The other driver of strategic change is the movement from mass markets to ever smaller market segments. In the twentieth century, businesses used mass production to supply mass merchants to serve the mass market. Now, with ever-increasing data, firms can focus on ever smaller customer segments. Consulting firms can now identify 650 microsegments in the food market. Some of these microsegments are declining, some are flat, and others are growing. So food companies are focusing on these growth microsegments, like Hispanic moms and senior foodies. Both the growth imperative and market fragmentation lead to customer-focused strategies.
So it is largely the growth imperative and market segmentation that drive firms to continually evolve their strategies. But not all companies progress through all of the stages. Some companies, like utilities and defense firms, remain domestic enterprises, and some family-owned companies remain in a single business. Andersen, Marvin, and Pella focus largely on residential windows and doors. Most companies, however, become three-dimensional, multinational enterprises like General Mills, Pfizer, Siemens, Canon, and Johnson & Johnson, while others, like Experian and Nike, progress or are progressing through four or even five stages. My point is that different strategies drive different organization designs. It is not size or industry that is the primary shaper of different organizational forms. Size, industry, and nationality all have their effects, but in this book, I start with strategy to begin the design process.
The other point about strategy stages that is important for organization design is that the strategies are cumulative. Chandler called this feature concatenation. That is, a multibusiness enterprise also has stage 1, single-business strategies that guide its business units. And when the stage 2 enterprise expands across borders, it adds third-stage international strategies to its stage 2 multifunction, multibusiness strategies. This cumulative stage-wise progression is what increases the complexity of organization designs and gives organization design its challenge and its priority to create high-performing enterprises.
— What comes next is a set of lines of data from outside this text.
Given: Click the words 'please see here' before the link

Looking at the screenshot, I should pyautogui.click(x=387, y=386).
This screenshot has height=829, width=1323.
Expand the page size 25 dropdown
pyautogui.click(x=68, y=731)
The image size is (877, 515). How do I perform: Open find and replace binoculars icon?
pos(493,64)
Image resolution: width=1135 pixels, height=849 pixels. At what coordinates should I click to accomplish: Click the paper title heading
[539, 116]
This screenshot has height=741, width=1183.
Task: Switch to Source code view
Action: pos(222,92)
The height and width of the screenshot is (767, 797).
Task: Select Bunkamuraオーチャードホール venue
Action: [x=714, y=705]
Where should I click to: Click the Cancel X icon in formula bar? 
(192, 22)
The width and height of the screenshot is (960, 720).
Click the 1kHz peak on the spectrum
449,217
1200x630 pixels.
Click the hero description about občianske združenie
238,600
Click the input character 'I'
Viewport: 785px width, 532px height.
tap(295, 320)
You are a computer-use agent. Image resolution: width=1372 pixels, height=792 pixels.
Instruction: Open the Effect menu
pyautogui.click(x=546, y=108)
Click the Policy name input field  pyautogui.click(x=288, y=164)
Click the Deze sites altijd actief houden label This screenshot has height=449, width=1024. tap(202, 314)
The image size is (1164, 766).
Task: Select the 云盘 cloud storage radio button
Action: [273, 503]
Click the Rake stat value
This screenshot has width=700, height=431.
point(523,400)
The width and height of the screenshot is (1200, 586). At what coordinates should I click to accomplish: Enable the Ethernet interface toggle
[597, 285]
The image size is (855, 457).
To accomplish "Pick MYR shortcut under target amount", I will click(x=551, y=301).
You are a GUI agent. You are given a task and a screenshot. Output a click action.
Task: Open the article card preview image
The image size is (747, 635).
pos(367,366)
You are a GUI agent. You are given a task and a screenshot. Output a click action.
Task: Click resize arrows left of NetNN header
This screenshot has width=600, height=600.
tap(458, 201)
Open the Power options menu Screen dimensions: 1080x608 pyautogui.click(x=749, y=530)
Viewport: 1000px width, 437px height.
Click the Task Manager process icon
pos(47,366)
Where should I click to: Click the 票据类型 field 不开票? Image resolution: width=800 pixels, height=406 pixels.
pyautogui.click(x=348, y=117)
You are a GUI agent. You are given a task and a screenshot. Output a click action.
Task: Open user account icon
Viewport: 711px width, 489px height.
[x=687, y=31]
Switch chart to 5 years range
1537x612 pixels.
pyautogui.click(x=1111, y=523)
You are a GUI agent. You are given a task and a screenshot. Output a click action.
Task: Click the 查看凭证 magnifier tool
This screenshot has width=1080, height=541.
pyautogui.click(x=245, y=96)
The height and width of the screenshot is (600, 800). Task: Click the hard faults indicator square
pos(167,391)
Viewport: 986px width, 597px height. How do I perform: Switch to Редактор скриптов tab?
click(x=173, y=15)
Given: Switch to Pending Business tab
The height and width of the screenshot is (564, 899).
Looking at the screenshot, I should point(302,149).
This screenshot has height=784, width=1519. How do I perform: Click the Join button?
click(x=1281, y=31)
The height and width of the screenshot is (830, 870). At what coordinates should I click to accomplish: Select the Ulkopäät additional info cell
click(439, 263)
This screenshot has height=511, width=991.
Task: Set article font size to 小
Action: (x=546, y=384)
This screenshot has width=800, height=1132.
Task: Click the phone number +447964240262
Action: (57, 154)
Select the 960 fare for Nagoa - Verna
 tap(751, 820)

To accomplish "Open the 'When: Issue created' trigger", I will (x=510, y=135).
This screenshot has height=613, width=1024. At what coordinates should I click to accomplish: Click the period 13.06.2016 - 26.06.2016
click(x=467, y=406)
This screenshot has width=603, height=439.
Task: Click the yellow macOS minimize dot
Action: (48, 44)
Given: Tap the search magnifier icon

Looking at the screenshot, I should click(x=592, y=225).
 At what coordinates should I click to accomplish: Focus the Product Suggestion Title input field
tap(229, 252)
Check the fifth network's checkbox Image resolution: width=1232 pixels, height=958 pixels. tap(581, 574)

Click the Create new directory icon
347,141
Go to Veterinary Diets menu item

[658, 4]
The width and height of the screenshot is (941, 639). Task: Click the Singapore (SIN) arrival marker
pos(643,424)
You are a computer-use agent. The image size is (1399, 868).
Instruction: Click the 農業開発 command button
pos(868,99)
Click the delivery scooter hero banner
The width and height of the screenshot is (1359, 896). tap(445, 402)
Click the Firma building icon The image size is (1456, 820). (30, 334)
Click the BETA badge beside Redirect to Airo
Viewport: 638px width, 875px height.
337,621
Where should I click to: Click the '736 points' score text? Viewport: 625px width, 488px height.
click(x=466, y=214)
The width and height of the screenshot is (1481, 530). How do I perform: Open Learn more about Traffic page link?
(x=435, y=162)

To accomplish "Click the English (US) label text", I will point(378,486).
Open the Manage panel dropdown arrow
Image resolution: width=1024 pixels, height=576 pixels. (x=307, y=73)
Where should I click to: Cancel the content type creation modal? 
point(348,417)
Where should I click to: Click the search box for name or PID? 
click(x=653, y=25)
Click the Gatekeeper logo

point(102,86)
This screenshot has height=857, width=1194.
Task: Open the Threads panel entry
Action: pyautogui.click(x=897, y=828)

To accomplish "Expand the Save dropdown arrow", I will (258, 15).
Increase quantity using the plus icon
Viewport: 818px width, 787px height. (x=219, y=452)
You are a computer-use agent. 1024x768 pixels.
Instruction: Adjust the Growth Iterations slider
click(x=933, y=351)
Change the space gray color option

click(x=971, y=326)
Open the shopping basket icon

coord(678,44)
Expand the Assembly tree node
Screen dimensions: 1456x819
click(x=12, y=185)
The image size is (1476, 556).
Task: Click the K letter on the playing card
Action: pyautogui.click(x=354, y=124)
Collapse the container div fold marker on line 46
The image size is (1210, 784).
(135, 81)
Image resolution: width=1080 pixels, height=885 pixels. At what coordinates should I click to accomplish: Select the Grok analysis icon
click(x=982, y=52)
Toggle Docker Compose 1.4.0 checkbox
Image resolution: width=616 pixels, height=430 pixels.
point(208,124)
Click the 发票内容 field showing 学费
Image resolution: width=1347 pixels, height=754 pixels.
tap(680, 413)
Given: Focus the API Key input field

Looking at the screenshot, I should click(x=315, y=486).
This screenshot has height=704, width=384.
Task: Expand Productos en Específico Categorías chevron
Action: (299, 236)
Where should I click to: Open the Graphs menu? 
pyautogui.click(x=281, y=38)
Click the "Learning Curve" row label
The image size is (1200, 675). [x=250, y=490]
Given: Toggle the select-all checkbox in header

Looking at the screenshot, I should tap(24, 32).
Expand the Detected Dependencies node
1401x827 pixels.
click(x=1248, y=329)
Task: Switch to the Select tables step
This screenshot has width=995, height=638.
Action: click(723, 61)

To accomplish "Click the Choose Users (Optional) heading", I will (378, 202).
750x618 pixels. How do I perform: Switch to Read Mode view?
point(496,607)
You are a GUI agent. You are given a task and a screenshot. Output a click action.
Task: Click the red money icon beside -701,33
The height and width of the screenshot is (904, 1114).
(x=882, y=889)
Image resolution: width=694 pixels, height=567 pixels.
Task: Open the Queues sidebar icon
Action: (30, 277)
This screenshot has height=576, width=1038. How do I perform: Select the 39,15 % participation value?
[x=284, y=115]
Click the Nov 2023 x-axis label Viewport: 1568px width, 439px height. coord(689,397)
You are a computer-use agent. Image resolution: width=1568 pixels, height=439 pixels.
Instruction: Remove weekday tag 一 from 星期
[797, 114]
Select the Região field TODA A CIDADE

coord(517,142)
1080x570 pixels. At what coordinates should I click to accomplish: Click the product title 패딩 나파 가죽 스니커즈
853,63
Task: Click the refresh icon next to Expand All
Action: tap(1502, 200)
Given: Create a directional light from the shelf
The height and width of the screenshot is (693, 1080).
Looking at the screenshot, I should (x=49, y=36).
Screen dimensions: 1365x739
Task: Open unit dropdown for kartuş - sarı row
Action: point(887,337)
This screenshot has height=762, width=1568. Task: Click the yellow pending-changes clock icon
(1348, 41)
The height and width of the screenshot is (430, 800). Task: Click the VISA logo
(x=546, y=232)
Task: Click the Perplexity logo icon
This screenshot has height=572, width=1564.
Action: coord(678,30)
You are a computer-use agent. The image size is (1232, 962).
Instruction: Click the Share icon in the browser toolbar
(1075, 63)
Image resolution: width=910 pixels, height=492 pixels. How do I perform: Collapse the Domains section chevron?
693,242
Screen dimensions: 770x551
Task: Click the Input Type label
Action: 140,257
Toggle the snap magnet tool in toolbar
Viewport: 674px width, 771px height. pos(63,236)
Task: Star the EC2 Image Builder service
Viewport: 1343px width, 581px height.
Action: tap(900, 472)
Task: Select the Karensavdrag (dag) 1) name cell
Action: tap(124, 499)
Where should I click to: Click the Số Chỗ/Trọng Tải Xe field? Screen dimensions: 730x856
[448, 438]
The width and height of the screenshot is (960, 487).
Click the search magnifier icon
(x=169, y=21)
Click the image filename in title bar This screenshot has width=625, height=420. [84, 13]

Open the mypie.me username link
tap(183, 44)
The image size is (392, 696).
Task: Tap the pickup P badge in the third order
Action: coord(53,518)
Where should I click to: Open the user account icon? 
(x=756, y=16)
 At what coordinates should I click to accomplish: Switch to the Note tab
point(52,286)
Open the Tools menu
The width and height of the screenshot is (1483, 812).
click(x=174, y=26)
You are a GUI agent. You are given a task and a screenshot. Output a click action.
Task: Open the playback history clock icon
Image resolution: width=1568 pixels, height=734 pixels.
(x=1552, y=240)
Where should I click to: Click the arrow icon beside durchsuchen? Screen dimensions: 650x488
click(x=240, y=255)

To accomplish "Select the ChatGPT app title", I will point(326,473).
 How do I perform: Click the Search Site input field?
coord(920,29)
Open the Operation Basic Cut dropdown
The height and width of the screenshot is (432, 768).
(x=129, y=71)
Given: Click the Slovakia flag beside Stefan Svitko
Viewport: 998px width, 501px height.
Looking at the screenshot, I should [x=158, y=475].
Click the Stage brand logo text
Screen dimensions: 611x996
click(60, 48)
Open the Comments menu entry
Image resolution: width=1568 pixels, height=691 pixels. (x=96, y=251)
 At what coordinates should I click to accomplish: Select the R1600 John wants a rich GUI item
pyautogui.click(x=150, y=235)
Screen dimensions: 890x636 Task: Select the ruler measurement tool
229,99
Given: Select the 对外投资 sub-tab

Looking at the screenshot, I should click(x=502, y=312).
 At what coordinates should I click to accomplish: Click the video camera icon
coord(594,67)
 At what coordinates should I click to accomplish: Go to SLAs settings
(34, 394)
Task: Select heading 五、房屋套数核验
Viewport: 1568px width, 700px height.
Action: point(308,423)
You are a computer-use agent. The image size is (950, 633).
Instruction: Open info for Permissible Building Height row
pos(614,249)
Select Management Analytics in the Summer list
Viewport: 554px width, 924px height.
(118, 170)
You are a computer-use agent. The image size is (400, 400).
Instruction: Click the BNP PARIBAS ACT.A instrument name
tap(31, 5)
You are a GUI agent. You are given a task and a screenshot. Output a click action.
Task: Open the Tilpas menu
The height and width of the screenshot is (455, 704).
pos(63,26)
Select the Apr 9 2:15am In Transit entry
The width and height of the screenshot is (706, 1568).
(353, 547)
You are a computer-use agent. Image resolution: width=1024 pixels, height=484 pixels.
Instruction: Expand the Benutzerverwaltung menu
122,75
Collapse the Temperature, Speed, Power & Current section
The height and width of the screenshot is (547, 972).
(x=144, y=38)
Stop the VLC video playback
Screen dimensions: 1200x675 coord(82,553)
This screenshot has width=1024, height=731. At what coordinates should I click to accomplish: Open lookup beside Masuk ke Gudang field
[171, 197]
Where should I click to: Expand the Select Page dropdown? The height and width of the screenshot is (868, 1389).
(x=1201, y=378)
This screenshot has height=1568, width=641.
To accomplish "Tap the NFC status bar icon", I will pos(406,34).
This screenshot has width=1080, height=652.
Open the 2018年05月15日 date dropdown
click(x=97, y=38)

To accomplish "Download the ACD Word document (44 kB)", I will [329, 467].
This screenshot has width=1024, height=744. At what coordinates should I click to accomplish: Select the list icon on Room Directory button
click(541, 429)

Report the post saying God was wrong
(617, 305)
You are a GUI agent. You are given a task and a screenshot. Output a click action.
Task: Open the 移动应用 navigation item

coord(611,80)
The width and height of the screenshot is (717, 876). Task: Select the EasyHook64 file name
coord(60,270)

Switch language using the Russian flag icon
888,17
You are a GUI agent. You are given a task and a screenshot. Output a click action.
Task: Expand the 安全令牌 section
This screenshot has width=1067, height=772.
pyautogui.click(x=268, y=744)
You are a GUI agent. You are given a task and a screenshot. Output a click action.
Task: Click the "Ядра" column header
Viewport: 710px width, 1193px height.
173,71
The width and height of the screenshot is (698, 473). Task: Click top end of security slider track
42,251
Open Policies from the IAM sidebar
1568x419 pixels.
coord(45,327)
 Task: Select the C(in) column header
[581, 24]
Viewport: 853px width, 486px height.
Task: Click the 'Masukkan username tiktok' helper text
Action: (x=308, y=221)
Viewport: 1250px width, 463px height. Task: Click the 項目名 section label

Drivers of Organization Designs

There are three major shapers of organization designs. The first is the one that we have been discussing: the diversity and variety of units that must be coordinated for the company to execute its mission. The second is the degree of interdependence between these diverse units. Usually the units in a company are not independent but require coordination, and the amount depends on the degree of interdependence. This interdependence results from the initial division of labor into functional specialties that are needed to execute the business's activities. The third factor is the dynamics of change associated with a business. The dynamics consist of the rate or pace of change combined with its predictability. The predictability of change is the key. Even if a business is subject to constant change, if that change is predictable, a company can use plans and schedules to coordinate interdependence among units. If each unit can meet its planned goals and delivery schedules, the organization greatly reduces the amount of ongoing communication that it needs to coordinate its work. It is when change is constant and unpredictable that plans and schedules need constant revision and renegotiation. These organizations require designs that permit high levels of communication, flexibility, and adaptation.

Variety and Diversity

It is actually the interaction of the three shapers—variety, interdependence, and change dynamics—that drives organization designs. To illustrate, let us start with a single business that conducts its affairs through seven functions: development (of products and services), operations, marketing, procurement, sales, finance, and human resources. These seven functions must coordinate their efforts to conduct normal business for the existing product already in the market. They must also synchronize their activities to launch a new product, and they probably need to agree on the priority and features of the next product in development. The communication and decision making to arrive at the plans and schedules for the existing product in a seven-function organization must take place across twenty-one interfaces. (Links = Âœ n [n – 1]. Thus, 21 = Âœ × 7 [6].) Communication and collaboration must also take place across these same seven functions and twenty-one interfaces for the launch of the next product and yet again for the initiation of the new product. The process repeats itself for each product that is added to the single-business, functional organization. So variety, as measured by the number of products in this case, increases the volume of information processing and decision making that a single functional organization must execute. And every functional organization has a limited capacity for communicating and deciding. Then when the growth imperative causes the single business to follow a diversification strategy, it will add one or two new businesses. At this point, the coordination task exceeds the company's capacity to coordinate. As a result, it will move to a stage 2, multibusiness company and multibusiness structure. The functional organization does not have the information-processing and decision-making capacity to manage multiple businesses within a single functional structure.
Dell is a good example. Dell started with a single product line of desktop personal computers. In order to maintain its growth, it added desk-side computers and laptops. Then it added new businesses of personal desktop printer, personal desk-side storage, and low-end servers. It also migrated from a single personal computer business into a multibusiness unit, multiprofit center company. It changed its name from Dell Computers to Dell. Each profit center was a functional organization capable of managing a single business, like personal computers, printers, storage, and servers.

Interdependence

Interdependence is the degree to which activities in one organizational unit affect the activities and goal accomplishments of other units. Interdependence has been a driver of coordination since the work of Thompson (1967), who identified three types of interdependence, which increased in magnitude. These types are shown in figure 1.1. The simplest interdependence is pooled interdependence whereby field units, shown in figure 1.1a, share the same pool of funds and talent resources. Other than sharing resources, these field units, like sales units, perform their work completely separately. There is a minimal need to coordinate and communicate between one another. The next type, sequential, shown in figure 1.1b, indicates a higher level and greater amount of interdependence. In sequential interdependence, the output of manufacturing is a necessary input for the performance of the sales function. In order to achieve successful performance, company management must coordinate the flow of work across sequentially interdependent units. The sequentially interdependent units, however, also possess pooled interdependence. The greatest amount of interdependence exists when units are reciprocally interdependent, as in figure 1.1c. The output of both is the input of the other. Engineering design groups are a g...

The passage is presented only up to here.